Prince Harry, third in line to the crown, earned his wings after passing his final exams on April 29 to qualify him as an Army helicopter pilot. He’s the fourth in his family to take flight.
Harry’s older brother, Prince William, is learning to fly search-and-rescue choppers and will be posted to a Royal Air Force base in Wales when he completes his training. Harry and William’s father, Prince Charles, flew choppers in 1974 during his time in the military, and their uncle, Prince Andrew, flew a Royal Navy helicopter during the Falklands War.
A palace spokeswoman said the prince, who is known as Lt. Harry Wales in the military, was "very pleased" to have passed the course, which began last January. She said any decision on returning to the war zone would be for the army's chain of command, according to the Associated Press.

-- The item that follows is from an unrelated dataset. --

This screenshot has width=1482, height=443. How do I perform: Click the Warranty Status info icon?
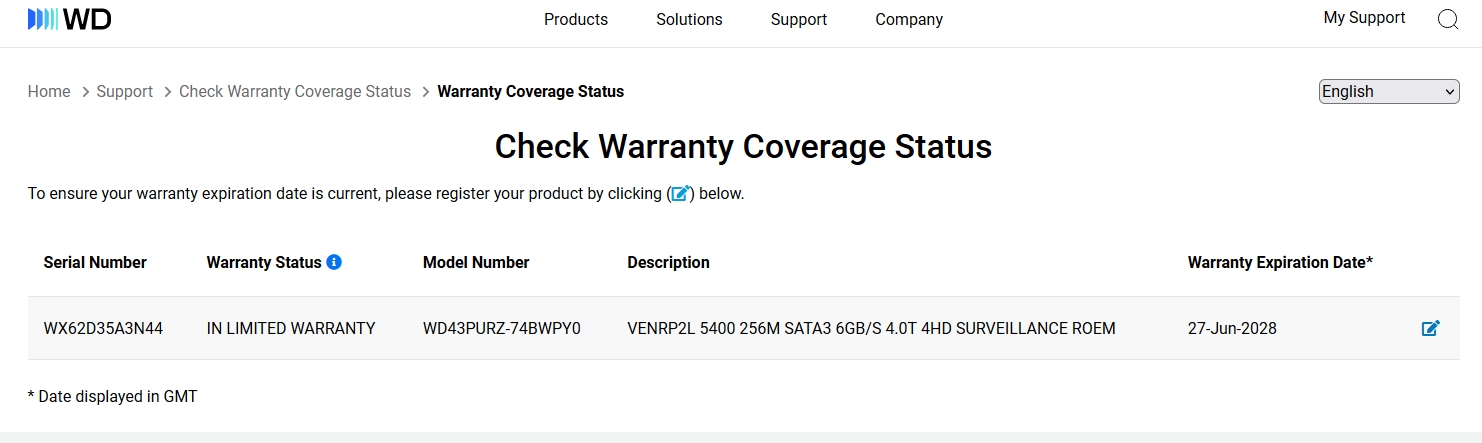[334, 262]
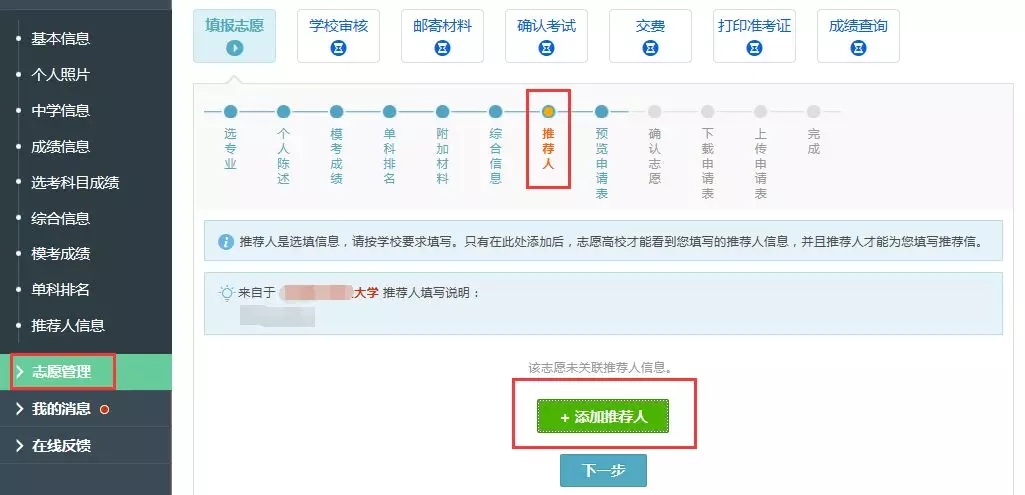Click the play icon under 填报志愿
This screenshot has height=495, width=1025.
pos(234,48)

"Like any soldier, Prince Harry would deploy to where he is asked," she said.
Prince Harry spent three months directing air strikes as a forward air controller in Afghanistan’s Helmand Province. He says he hopes to return there to fly as a pilot in the Army Air Corps. However, if Harry were to deploy to Afghanistan, it likely wouldn't be until at least 2011.
The Prince will learn this week whether he will fly Apache attack helicopters, or the Lynx battlefield utility helo. The army will ultimately make the decision, but Harry is entitled to request a specific aircraft — and his preferences, "to some extent," are considered, the palace said, along with his ability and the army's operational needs.
The Ministry of Defense says that, once it is determined which aircraft Harry will fly, he'll receive additional training specific to that aircraft. Meanwhile, Harry will be presented with his provisional wings this Friday by his father.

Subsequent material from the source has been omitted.